Troubleshoot a Problem Using Tag Spotlight

15 minutes  

Explore APM Data

Let’s explore some of the APM data we’ve captured to see how our application is performing.

Navigate to APM, then use the Environment dropdown to select your environment (i.e. tagging-workshop-instancename).

You should see creditprocessorservice and creditcheckservice displayed in the list of services:

APM Overview APM Overview

Click on Service Map on the right-hand side to view the service map. We can see that the creditcheckservice makes calls to the creditprocessorservice, with an average response time of at least 3 seconds:

Service Map Service Map

Next, click on Traces on the right-hand side to see the traces captured for this application. You’ll see that some traces run relatively fast (i.e. just a few milliseconds), whereas others take a few seconds.

Traces Traces

Click on one of the longer running traces. In this example, the trace took five seconds, and we can see that most of the time was spent calling the /runCreditCheck operation, which is part of the creditprocessorservice:

Long Running Trace Long Running Trace

But why are some traces slow, and others are relatively quick?

Close the trace and return to the Trace Analyzer. If you toggle Errors only to on, you’ll also notice that some traces have errors:

Traces Traces

If we look at one of the error traces, we can see that the error occurs when the creditprocessorservice attempts to call another service named otherservice. But why do some requests result in a call to otherservice, and others don’t?

Trace with Errors Trace with Errors

To determine why some requests perform slowly, and why some requests result in errors, we could look through the traces one by one and try to find a pattern behind the issues.

Splunk Observability Cloud provides a better way to find the root cause of an issue. We’ll explore this next.

Using Tag Spotlight

Since we indexed the credit.score.category tag, we can use it with Tag Spotlight to troubleshoot our application.

Navigate to APM then click on Tag Spotlight on the right-hand side. Ensure the creditcheckservice service is selected from the Service drop-down (if not already selected).

With Tag Spotlight, we can see 100% of credit score requests that result in a score of impossible have an error, yet requests for all other credit score types have no errors at all!

Tag Spotlight with Errors Tag Spotlight with Errors

This illustrates the power of Tag Spotlight! Finding this pattern would be time-consuming without it, as we’d have to manually look through hundreds of traces to identify the pattern (and even then, there’s no guarantee we’d find it).

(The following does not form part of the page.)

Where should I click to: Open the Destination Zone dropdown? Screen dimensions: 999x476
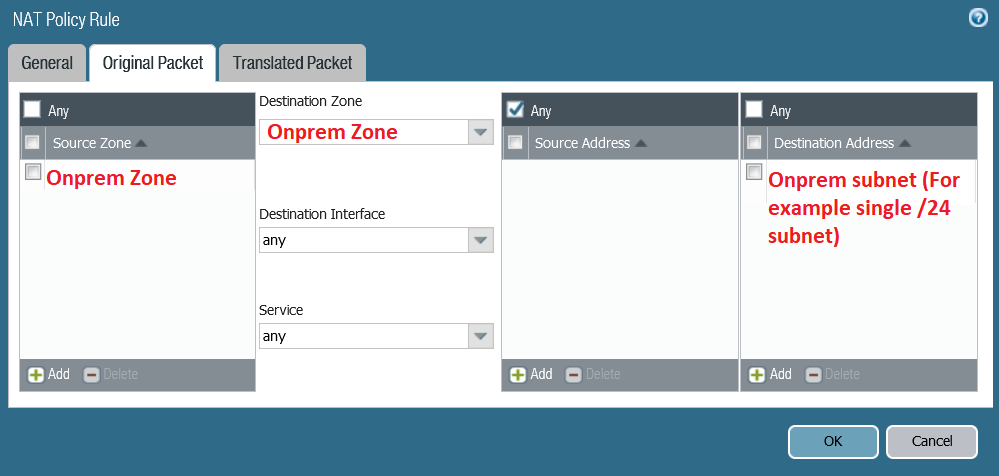click(x=481, y=132)

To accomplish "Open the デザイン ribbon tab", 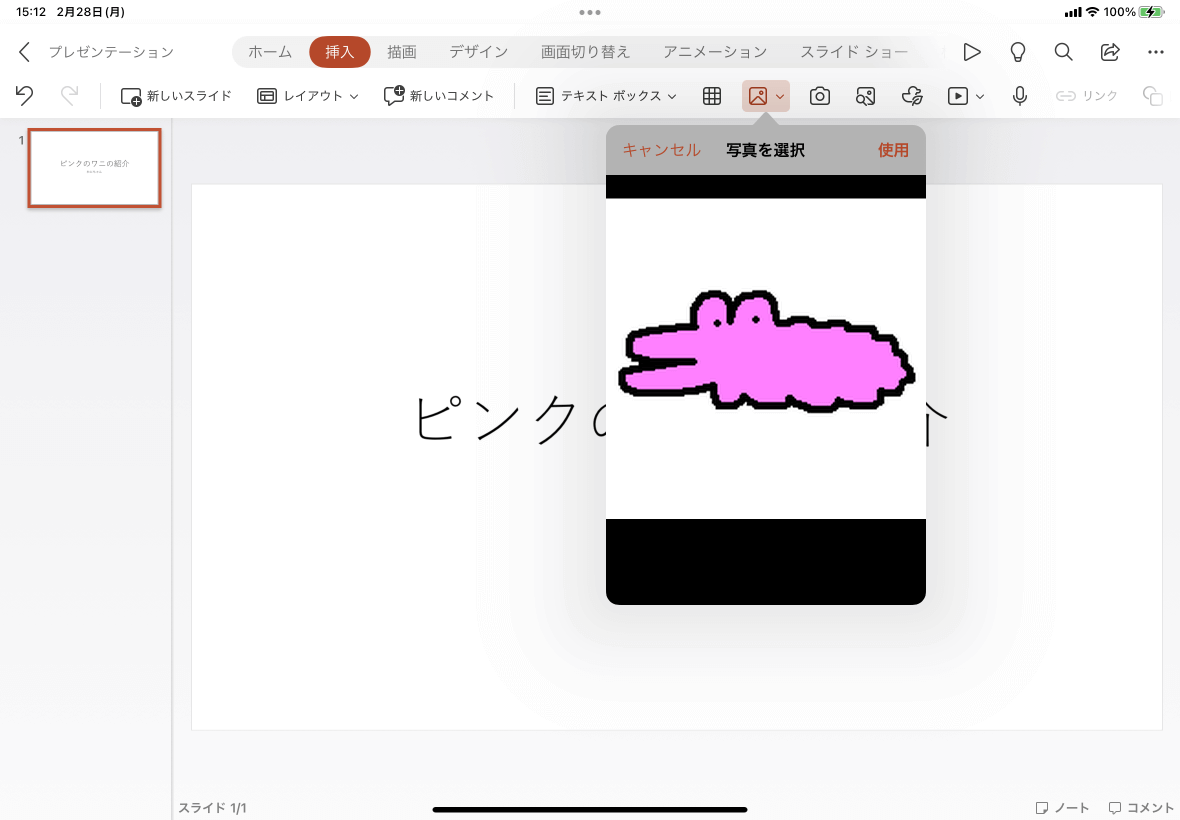I will tap(479, 51).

We’ve looked at errors, but what about latency? Let’s click on the Requests & errors distribution dropdown and change it to Latency distribution.

IMPORTANT: Click on the settings icon beside Cards display to add the P50 and P99 metrics.

Here, we can see that the requests with a poor credit score request are running slowly, with P50, P90, and P99 times of around 3 seconds, which is too long for our users to wait, and much slower than other requests.

We can also see that some requests with an exceptional credit score request are running slowly, with P99 times of around 5 seconds, though the P50 response time is relatively quick.

Tag Spotlight with Latency Tag Spotlight with Latency

Using Dynamic Service Maps

Now that we know the credit score category associated with the request can impact performance and error rates, let’s explore another feature that utilizes indexed tags: Dynamic Service Maps.

With Dynamic Service Maps, we can breakdown a particular service by a tag. For example, let’s click on APM, then click Service Map to view the service map.

Click on creditcheckservice. Then, on the right-hand menu, click on the drop-down that says Breakdown, and select the credit.score.category tag.

At this point, the service map is updated dynamically, and we can see the performance of requests hitting creditcheckservice broken down by the credit score category:

Service Map Breakdown Service Map Breakdown

This view makes it clear that performance for good and fair credit scores is excellent, while poor and exceptional scores are much slower, and impossible scores result in errors.

Our Findings

Tag Spotlight has uncovered several interesting patterns for the engineers that own this service to explore further:

  • Why are all the impossible credit score requests resulting in error?
  • Why are all the poor credit score requests running slowly?
  • Why do some of the exceptional requests run slowly?

As an SRE, passing this context to the engineering team would be extremely helpful for their investigation, as it would allow them to track down the issue much more quickly than if we simply told them that the service was “sometimes slow”.

If you’re curious, have a look at the source code for the creditprocessorservice. You’ll see that requests with impossible, poor, and exceptional credit scores are handled differently, thus resulting in the differences in error rates and latency that we uncovered.

The behavior we saw with our application is typical for modern cloud-native applications, where different inputs passed to a service lead to different code paths, some of which result in slower performance or errors. For example, in a real credit check service, requests resulting in low credit scores may be sent to another downstream service to further evaluate risk, and may perform more slowly than requests resulting in higher scores, or encounter higher error rates.